Task instructions> Identify and pull out each line of the entries in which "agent" occurs.

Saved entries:
★ ★ ★ ★ ★ ★ ★

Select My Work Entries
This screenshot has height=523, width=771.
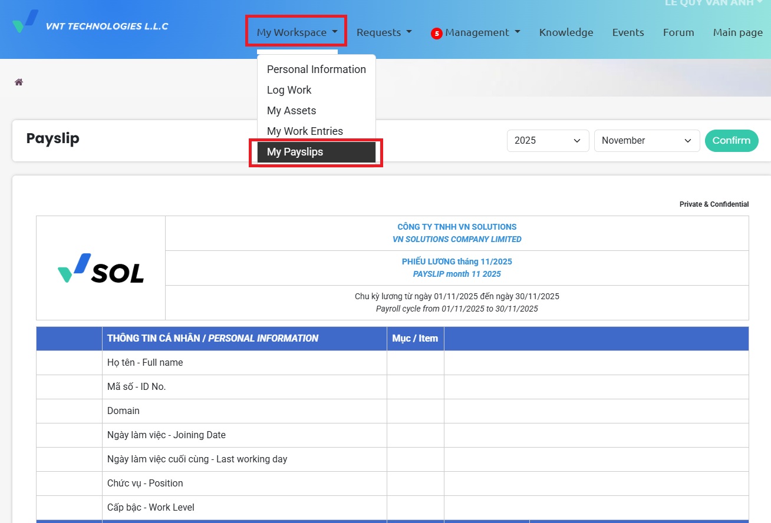pyautogui.click(x=305, y=131)
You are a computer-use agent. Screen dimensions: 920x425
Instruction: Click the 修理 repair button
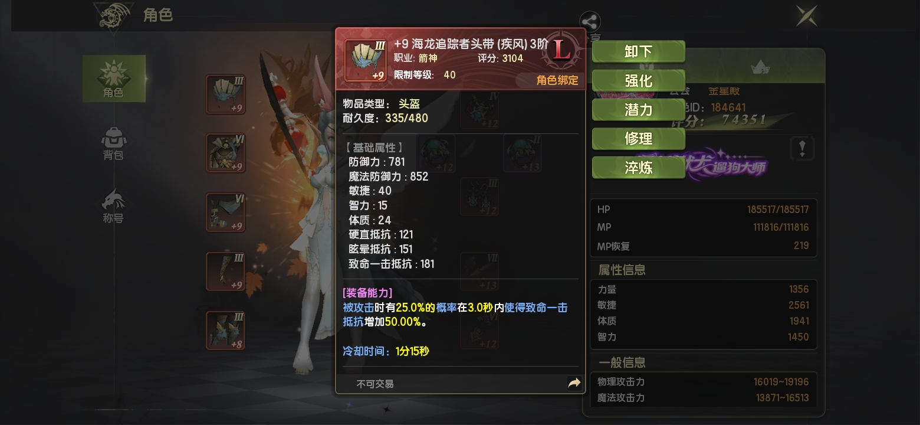coord(638,138)
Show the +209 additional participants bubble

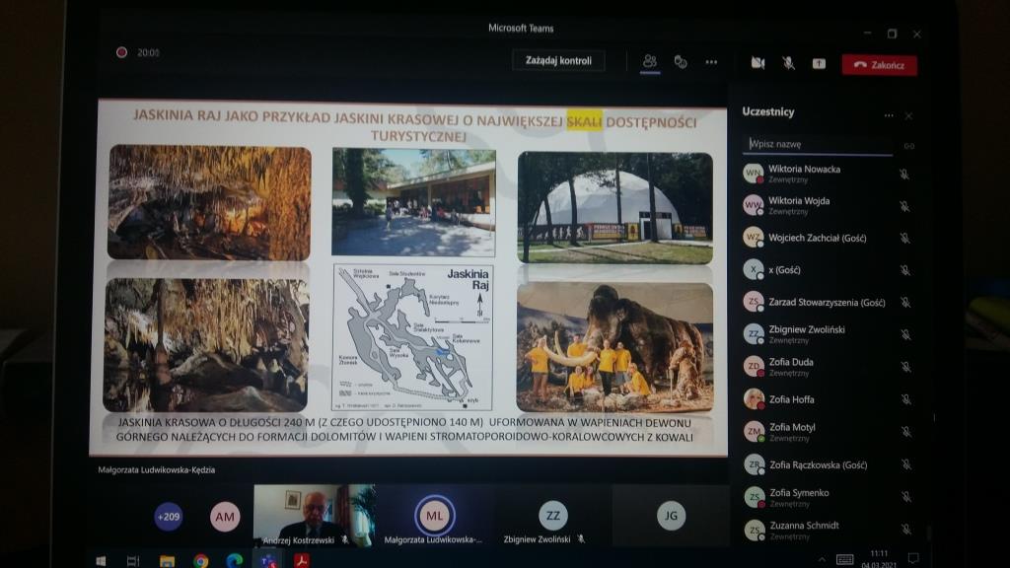pyautogui.click(x=169, y=516)
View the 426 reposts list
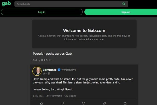The image size is (157, 105). (70, 96)
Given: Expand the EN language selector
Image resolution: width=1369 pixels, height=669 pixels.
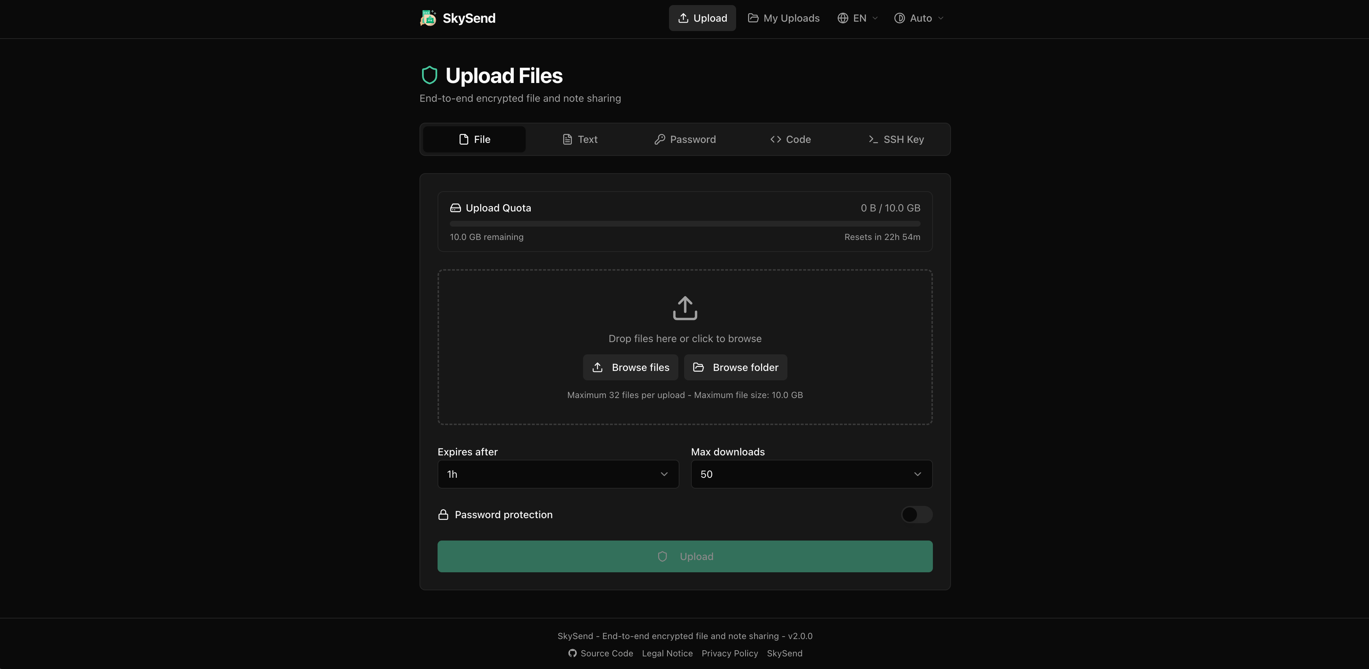Looking at the screenshot, I should 858,18.
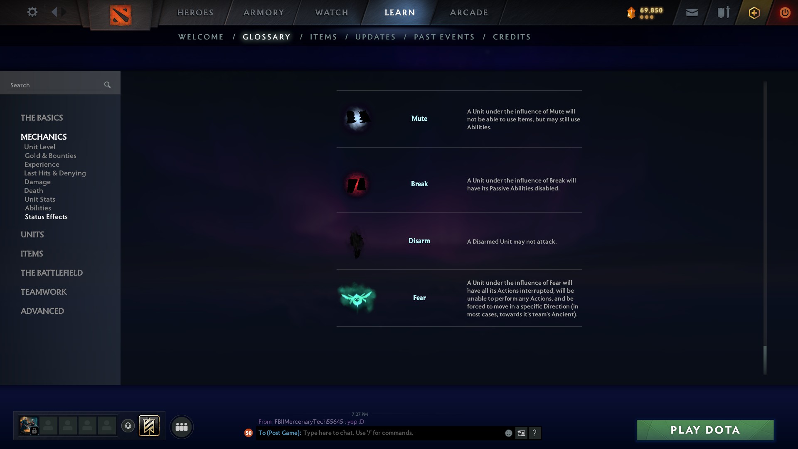Expand the Units glossary section
The image size is (798, 449).
(32, 234)
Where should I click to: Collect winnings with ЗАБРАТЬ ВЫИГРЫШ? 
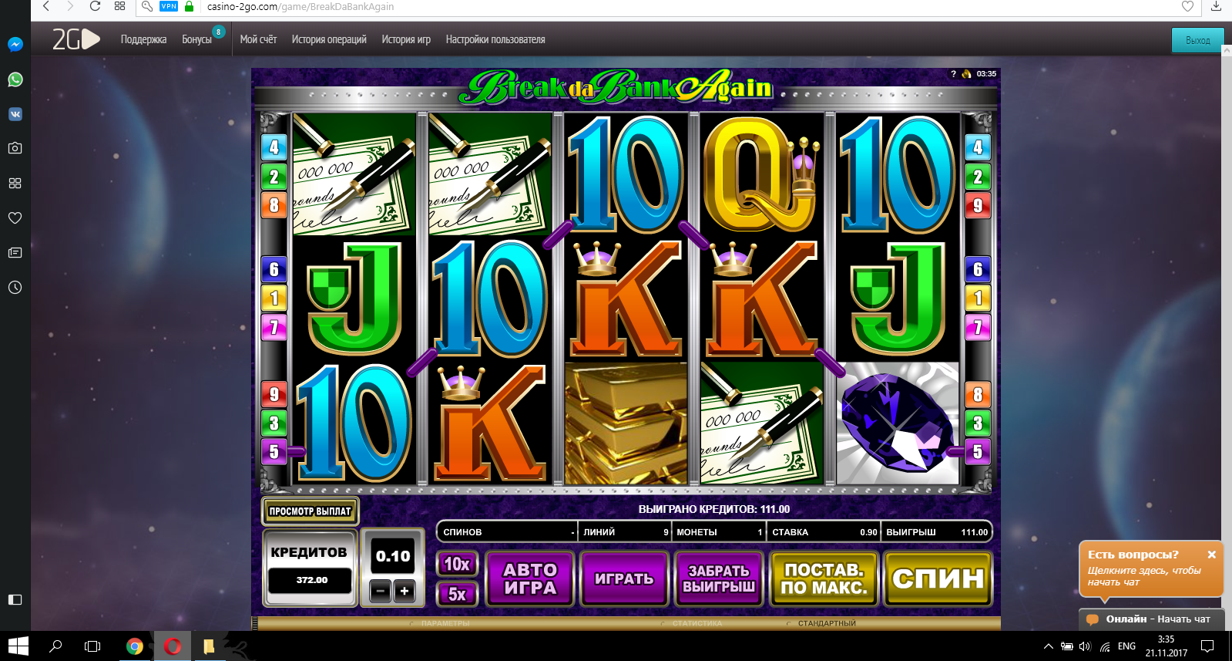[719, 578]
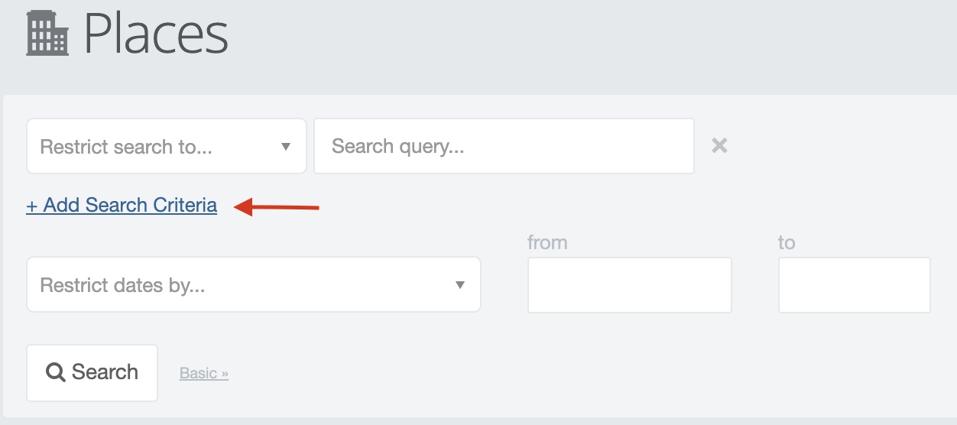Click the Places page heading
957x425 pixels.
pyautogui.click(x=156, y=34)
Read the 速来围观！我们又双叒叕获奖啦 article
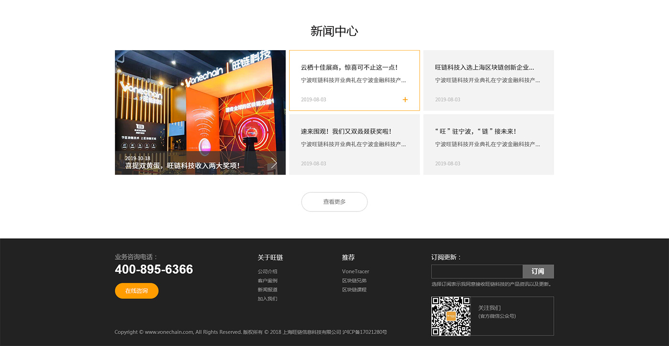Screen dimensions: 669x346 tap(346, 132)
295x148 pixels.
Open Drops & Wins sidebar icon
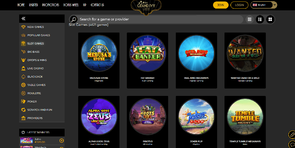(x=23, y=60)
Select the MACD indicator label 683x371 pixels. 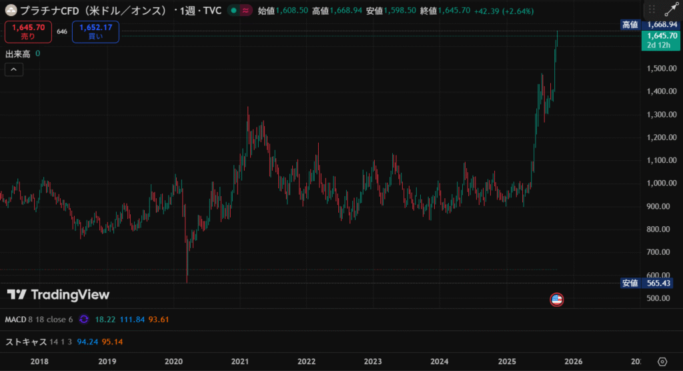[x=15, y=320]
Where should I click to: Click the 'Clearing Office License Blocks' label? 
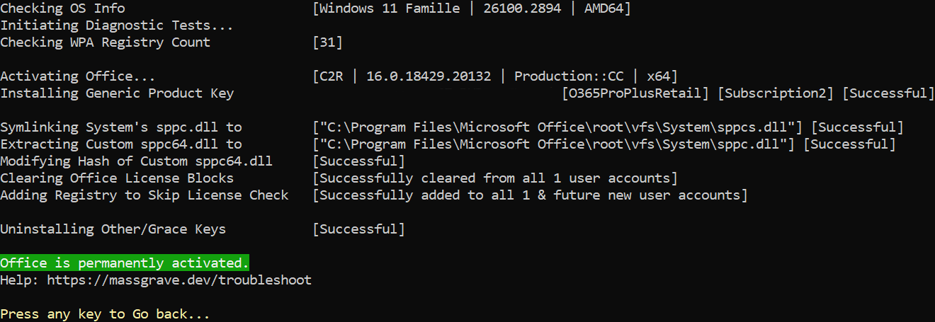(117, 178)
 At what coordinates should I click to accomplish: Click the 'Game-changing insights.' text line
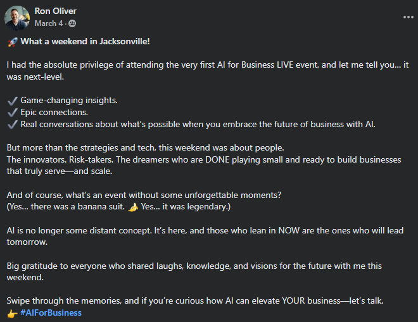(x=69, y=101)
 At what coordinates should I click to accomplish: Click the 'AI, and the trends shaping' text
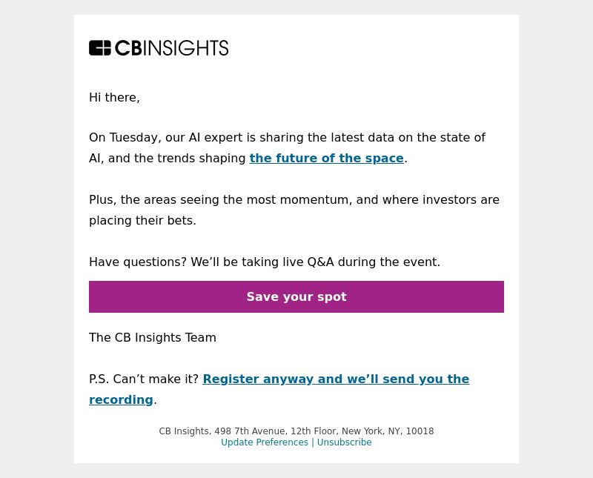point(168,158)
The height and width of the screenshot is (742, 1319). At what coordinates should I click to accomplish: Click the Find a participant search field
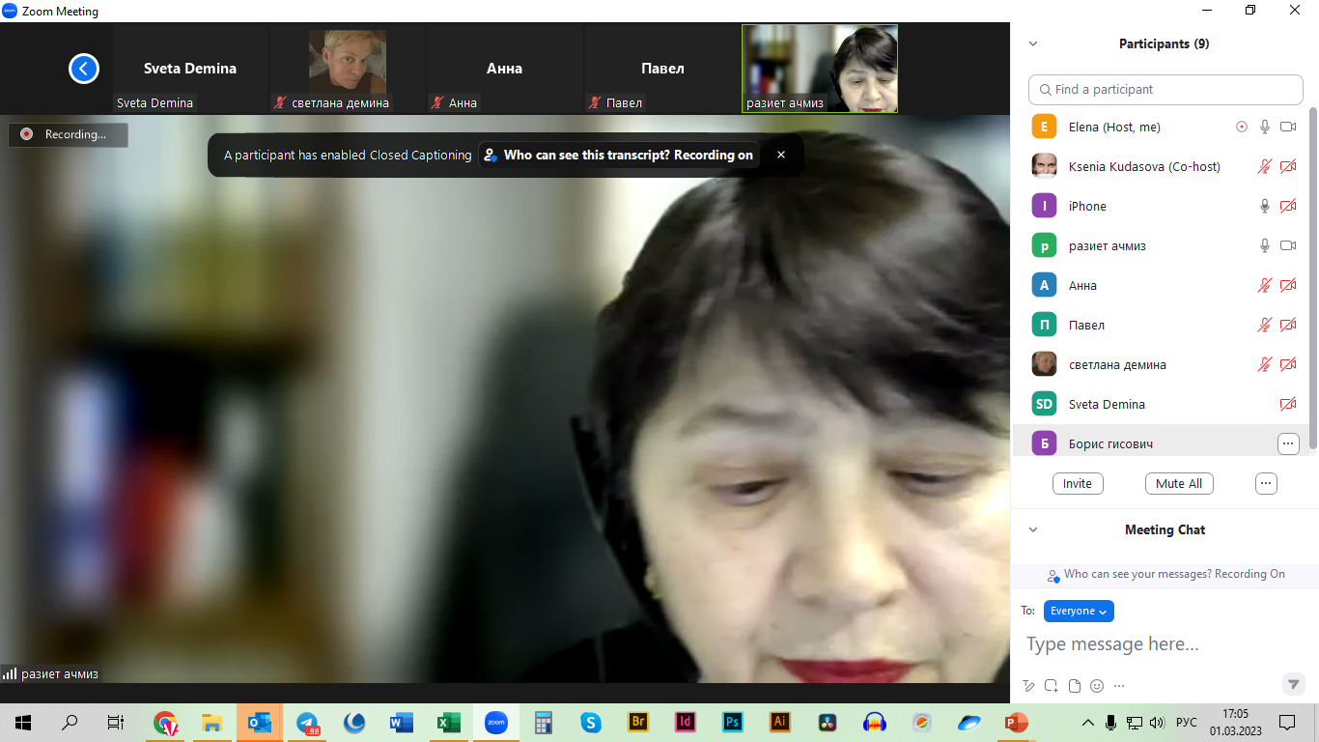[1165, 89]
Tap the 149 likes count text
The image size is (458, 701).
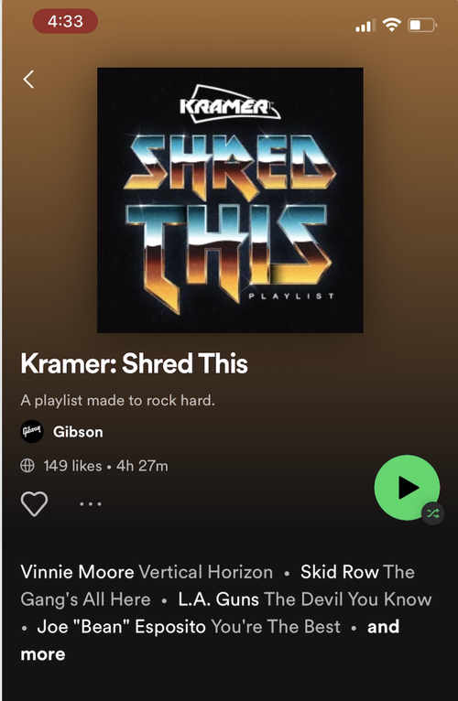tap(72, 466)
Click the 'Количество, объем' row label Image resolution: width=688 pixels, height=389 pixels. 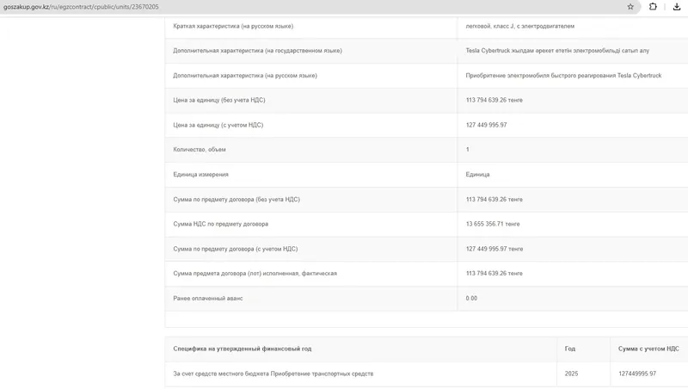tap(202, 150)
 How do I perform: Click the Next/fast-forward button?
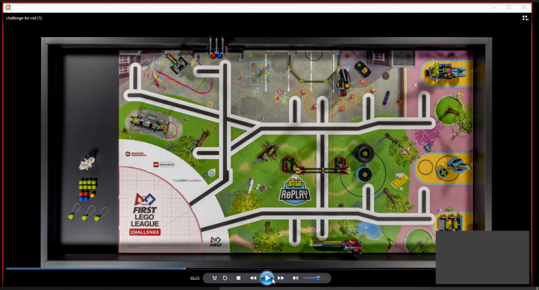click(x=281, y=278)
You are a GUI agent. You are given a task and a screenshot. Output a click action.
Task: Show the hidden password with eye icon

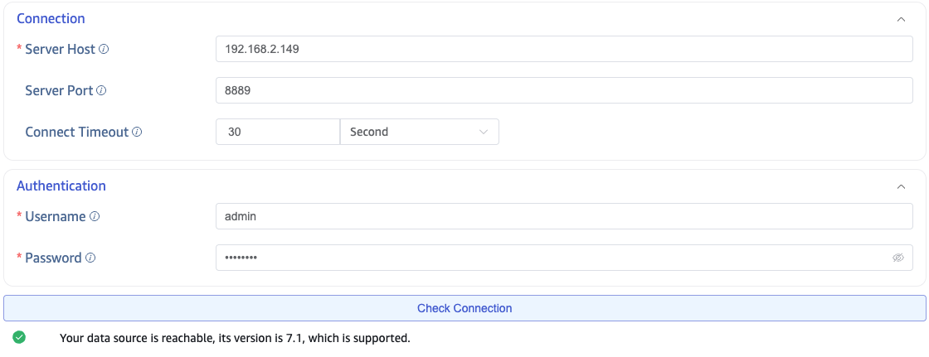tap(897, 258)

★ ★ ★ ★ ★ ★ ★

Reply>
You are a computer-use agent. Screen dimensions: 920x425
You are a GUI agent. You are given a task and a screenshot. Output a click action.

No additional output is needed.